━━━ Information shown

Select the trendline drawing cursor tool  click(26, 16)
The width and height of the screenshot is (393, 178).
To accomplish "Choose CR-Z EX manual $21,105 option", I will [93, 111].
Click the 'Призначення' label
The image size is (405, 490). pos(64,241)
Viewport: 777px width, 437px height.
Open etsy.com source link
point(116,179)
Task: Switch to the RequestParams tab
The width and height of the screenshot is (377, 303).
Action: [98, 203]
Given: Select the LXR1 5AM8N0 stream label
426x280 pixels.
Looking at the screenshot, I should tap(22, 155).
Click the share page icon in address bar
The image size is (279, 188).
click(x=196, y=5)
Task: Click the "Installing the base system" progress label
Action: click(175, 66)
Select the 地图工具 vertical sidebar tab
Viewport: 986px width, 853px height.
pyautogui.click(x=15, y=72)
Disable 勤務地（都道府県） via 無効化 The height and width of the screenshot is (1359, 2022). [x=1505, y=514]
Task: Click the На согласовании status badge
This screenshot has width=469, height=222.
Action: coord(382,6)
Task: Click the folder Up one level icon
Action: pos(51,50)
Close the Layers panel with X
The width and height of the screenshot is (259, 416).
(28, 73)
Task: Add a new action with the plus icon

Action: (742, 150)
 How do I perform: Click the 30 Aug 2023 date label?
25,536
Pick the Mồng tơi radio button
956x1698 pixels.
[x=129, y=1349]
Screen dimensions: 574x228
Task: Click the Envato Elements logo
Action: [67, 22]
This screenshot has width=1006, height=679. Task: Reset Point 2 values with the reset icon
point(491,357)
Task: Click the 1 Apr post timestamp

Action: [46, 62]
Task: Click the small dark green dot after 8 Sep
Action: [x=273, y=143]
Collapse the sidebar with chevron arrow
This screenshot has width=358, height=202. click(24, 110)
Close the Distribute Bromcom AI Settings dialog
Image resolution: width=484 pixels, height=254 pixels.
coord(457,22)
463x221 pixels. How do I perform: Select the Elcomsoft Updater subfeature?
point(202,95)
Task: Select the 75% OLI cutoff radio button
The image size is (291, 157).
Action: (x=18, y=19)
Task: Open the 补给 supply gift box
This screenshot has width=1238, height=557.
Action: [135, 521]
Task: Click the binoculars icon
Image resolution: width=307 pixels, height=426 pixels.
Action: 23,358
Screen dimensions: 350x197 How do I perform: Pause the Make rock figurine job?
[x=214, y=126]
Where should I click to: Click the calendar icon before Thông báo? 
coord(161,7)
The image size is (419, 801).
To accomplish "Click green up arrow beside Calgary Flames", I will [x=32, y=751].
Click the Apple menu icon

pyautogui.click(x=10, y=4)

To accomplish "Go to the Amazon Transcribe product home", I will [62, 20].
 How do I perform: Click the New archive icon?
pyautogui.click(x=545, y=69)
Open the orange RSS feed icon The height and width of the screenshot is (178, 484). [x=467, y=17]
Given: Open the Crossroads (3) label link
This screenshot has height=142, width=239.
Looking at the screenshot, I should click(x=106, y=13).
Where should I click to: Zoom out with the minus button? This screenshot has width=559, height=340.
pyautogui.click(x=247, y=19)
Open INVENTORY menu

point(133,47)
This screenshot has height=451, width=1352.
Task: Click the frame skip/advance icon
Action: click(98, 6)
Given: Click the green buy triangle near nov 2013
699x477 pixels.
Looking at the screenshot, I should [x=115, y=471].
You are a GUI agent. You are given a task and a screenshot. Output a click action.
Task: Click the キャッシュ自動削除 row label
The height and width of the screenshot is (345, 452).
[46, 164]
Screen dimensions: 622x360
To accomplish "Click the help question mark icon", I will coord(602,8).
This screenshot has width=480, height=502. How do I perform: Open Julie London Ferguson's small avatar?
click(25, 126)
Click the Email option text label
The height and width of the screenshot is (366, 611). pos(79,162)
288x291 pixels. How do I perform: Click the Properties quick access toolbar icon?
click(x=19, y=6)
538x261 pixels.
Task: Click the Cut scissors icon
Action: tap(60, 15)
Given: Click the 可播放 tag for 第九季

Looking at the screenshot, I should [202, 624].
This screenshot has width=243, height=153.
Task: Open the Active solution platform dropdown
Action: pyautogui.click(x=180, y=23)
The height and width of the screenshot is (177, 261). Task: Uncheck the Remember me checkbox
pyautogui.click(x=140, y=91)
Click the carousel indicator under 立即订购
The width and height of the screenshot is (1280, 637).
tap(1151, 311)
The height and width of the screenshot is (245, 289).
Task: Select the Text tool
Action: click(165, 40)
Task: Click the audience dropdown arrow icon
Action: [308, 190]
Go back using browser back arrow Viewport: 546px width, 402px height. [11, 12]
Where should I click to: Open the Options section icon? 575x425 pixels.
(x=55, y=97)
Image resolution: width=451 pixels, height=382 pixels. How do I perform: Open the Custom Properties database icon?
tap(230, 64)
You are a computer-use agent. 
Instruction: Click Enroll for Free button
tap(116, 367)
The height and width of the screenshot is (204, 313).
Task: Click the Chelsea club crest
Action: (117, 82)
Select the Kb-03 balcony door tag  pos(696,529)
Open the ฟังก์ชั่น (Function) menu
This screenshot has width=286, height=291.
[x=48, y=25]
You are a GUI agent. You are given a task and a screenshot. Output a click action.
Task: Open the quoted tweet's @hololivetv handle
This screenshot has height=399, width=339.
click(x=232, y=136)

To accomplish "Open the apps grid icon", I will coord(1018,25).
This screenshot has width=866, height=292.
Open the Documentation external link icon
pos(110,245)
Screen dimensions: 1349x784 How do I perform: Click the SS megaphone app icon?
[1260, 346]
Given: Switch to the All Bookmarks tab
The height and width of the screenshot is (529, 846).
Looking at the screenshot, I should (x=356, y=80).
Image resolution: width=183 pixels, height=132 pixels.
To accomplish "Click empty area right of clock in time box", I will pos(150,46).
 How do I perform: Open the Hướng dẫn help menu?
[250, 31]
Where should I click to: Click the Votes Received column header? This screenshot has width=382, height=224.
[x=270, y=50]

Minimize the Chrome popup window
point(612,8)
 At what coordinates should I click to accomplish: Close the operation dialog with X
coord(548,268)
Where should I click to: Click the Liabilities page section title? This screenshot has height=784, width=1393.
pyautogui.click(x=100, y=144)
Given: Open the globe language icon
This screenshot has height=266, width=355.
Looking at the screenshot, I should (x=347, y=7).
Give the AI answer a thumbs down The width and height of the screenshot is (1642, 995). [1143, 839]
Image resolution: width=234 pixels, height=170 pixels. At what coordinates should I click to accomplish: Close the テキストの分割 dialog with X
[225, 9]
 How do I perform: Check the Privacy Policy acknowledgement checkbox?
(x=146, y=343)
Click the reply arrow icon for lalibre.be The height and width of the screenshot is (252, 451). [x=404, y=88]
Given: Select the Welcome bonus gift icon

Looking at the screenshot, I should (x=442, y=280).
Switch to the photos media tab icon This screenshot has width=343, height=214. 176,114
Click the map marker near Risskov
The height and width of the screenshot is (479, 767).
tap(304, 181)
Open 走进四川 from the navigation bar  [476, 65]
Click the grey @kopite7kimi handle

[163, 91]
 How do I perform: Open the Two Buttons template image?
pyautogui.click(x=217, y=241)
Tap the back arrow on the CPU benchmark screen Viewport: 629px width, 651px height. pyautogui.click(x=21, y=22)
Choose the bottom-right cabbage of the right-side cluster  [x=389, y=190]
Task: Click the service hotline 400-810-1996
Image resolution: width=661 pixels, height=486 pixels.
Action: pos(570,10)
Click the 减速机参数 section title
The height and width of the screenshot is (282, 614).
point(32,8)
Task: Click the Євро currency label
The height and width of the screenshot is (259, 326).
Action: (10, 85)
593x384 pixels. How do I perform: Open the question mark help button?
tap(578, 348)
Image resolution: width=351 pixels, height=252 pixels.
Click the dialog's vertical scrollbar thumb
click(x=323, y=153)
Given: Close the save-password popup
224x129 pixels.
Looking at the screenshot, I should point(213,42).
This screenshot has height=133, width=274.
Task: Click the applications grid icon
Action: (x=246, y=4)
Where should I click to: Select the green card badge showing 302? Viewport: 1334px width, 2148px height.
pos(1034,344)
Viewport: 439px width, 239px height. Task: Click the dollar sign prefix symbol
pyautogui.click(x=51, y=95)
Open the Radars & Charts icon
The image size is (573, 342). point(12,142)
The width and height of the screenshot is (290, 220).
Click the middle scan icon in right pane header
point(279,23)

━━━━━━

Exercise aim - Retype only the lines above between the line with "Image resolution: width=661" and the line with "Given: Close the save-password popup", counting those two lines as well, and keep every character as it is.

Solved exercise -
Image resolution: width=661 pixels, height=486 pixels.
Action: pos(570,10)
Click the 减速机参数 section title
The height and width of the screenshot is (282, 614).
point(32,8)
Task: Click the Євро currency label
The height and width of the screenshot is (259, 326).
Action: (10, 85)
593x384 pixels. How do I perform: Open the question mark help button?
tap(578, 348)
Image resolution: width=351 pixels, height=252 pixels.
Click the dialog's vertical scrollbar thumb
click(x=323, y=153)
Given: Close the save-password popup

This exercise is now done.